1. You stand in front of the laptop. The camera tracks your **full skeletal pose**;
the WiFi-CSI model, trained on *your* movements moments earlier, infers the **same
skeleton** in parallel — a side-by-side "camera vs RF agree" view.
2. You **walk out the door and behind the wall**. The camera **goes blind** (you are
occluded — it honestly shows "no person in frame"). The CSI model **keeps inferring
your skeleton** from the WiFi signal alone — the 3D figure keeps walking, behind the
wall, smoothly. A badge flips from `CAMERA` to `RF-INFERRED (through-wall)`.
3. You **walk back into view**. The camera **re-acquires**; the badge flips back to
`CAMERA`, and the RF-inferred and camera skeletons reconverge.
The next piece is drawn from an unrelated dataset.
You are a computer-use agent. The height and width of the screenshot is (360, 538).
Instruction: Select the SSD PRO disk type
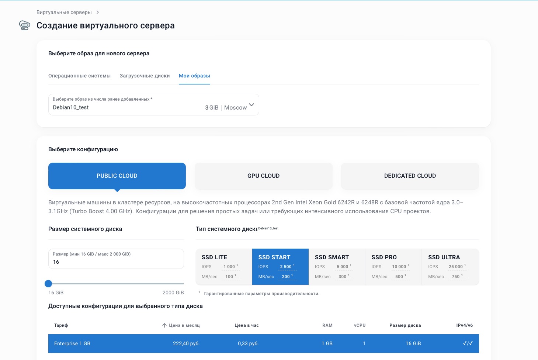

This is the "WiFi sees through walls" demo — and the user explicitly wants the **inferred
skeleton through the wall**, not just a blob. The project's "prove everything / no AI-slop"
bar means we make that claim **only because we measure it**: a second camera on the far side
of the wall records ground-truth pose *behind* the wall, so the through-wall skeleton's
accuracy is a **reported, reproducible number** — never an unfalsifiable "trust me."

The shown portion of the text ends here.